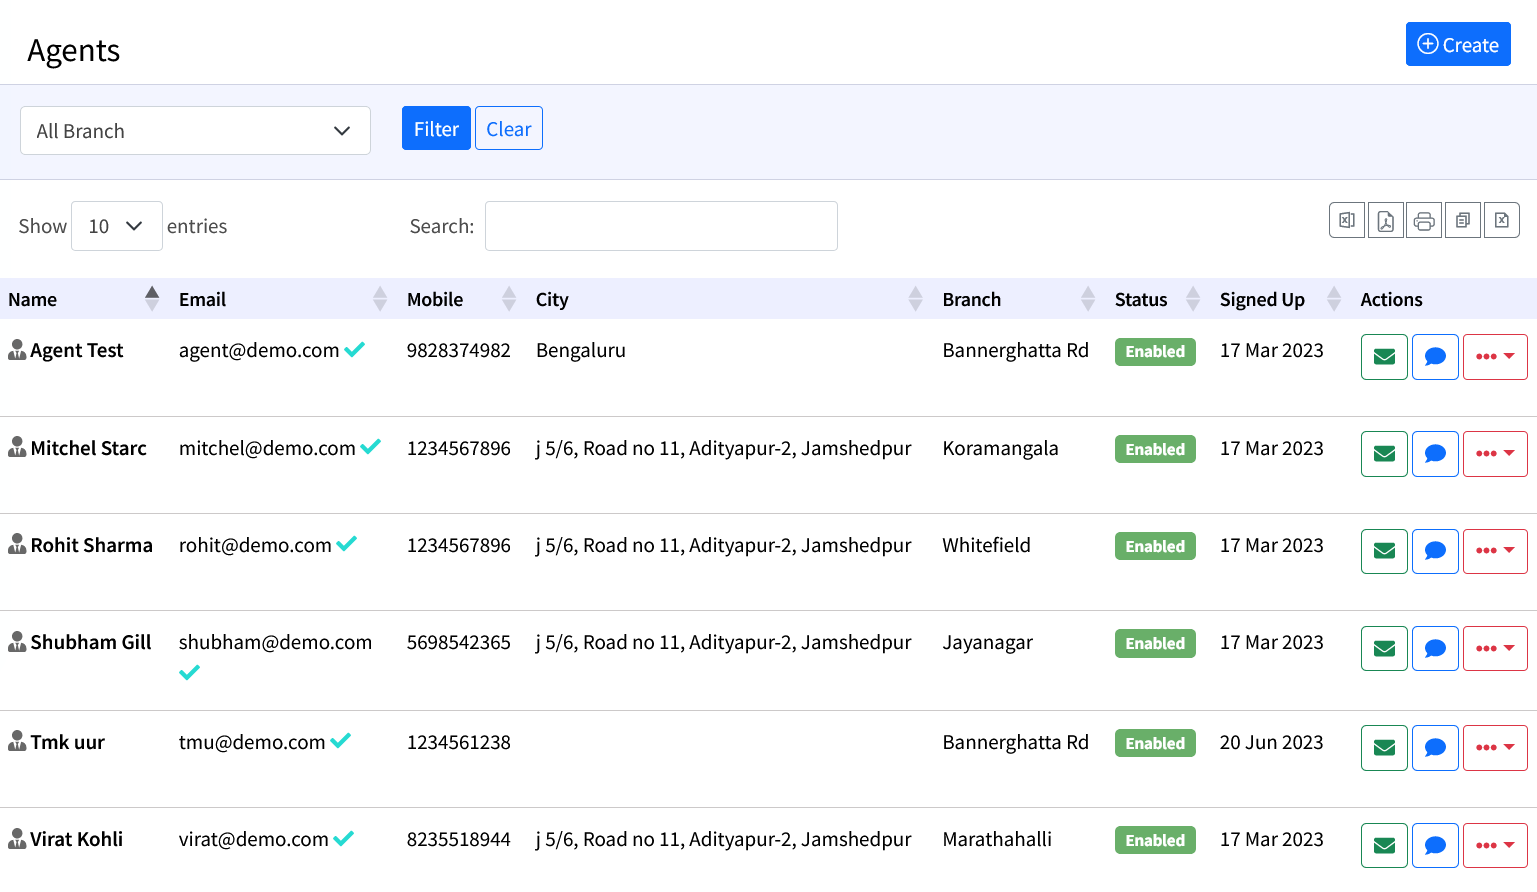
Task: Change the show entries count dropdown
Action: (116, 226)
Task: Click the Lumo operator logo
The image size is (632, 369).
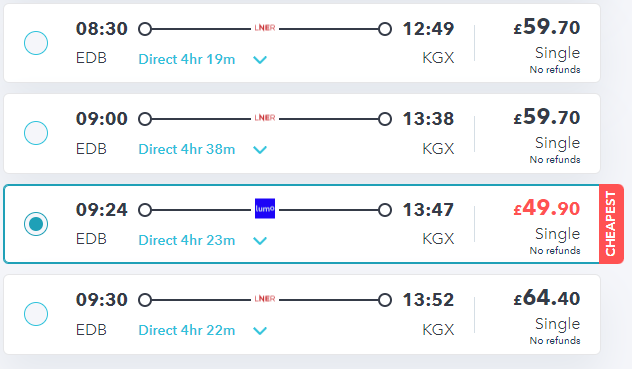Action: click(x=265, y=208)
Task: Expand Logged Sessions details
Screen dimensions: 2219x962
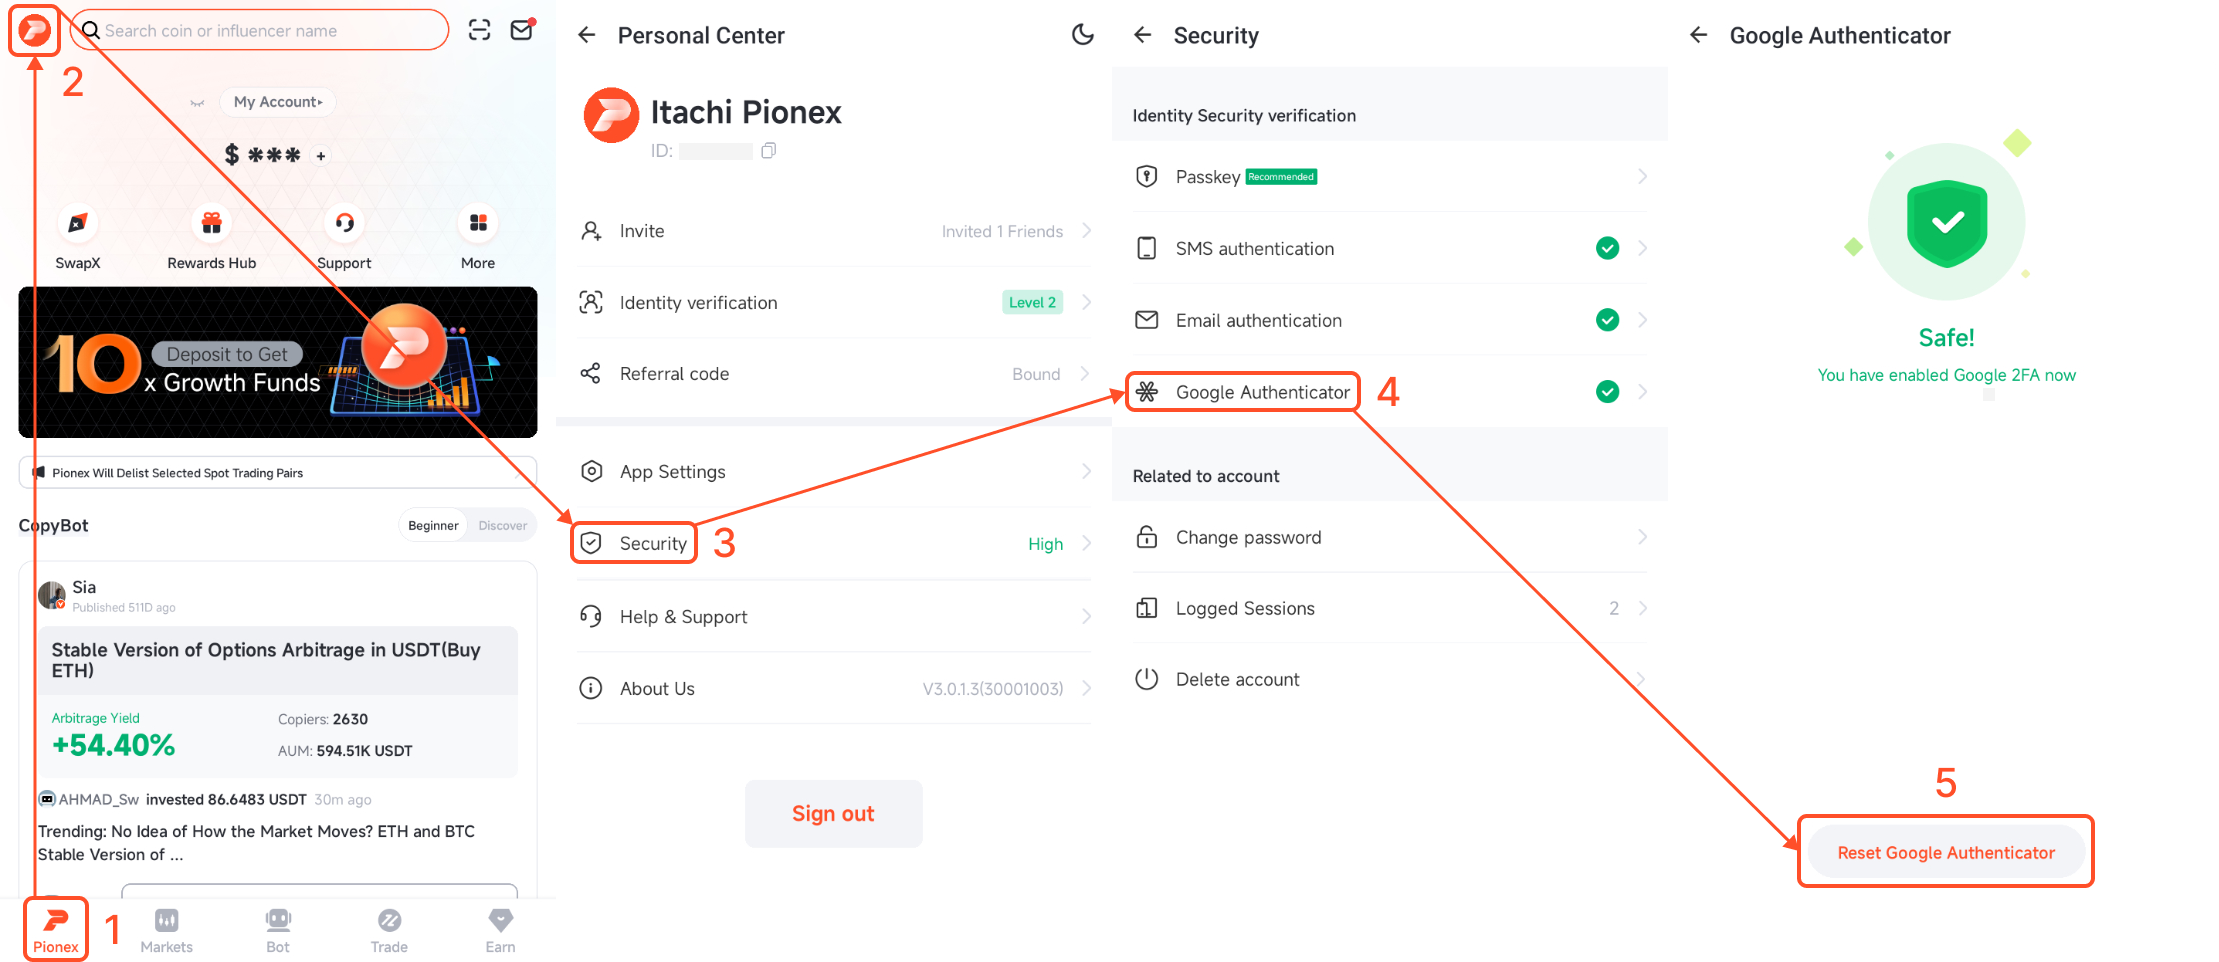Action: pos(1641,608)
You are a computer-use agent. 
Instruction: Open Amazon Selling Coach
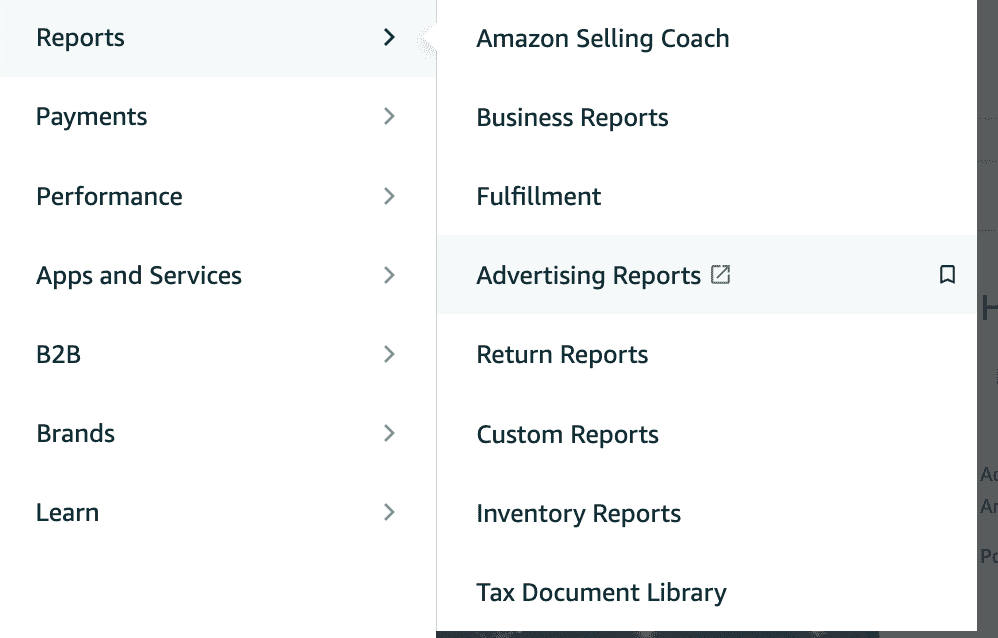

EXERCISE DESCRIPTION
Locate the line containing "Task: Expand Logged Sessions details" in the records above, then output it and every line after it through the last, excluding pictures.

RESPONSE BOX
Task: Expand Logged Sessions details
Screen dimensions: 2219x962
Action: pos(1641,608)
You are a computer-use agent. 
Instruction: Open Amazon Selling Coach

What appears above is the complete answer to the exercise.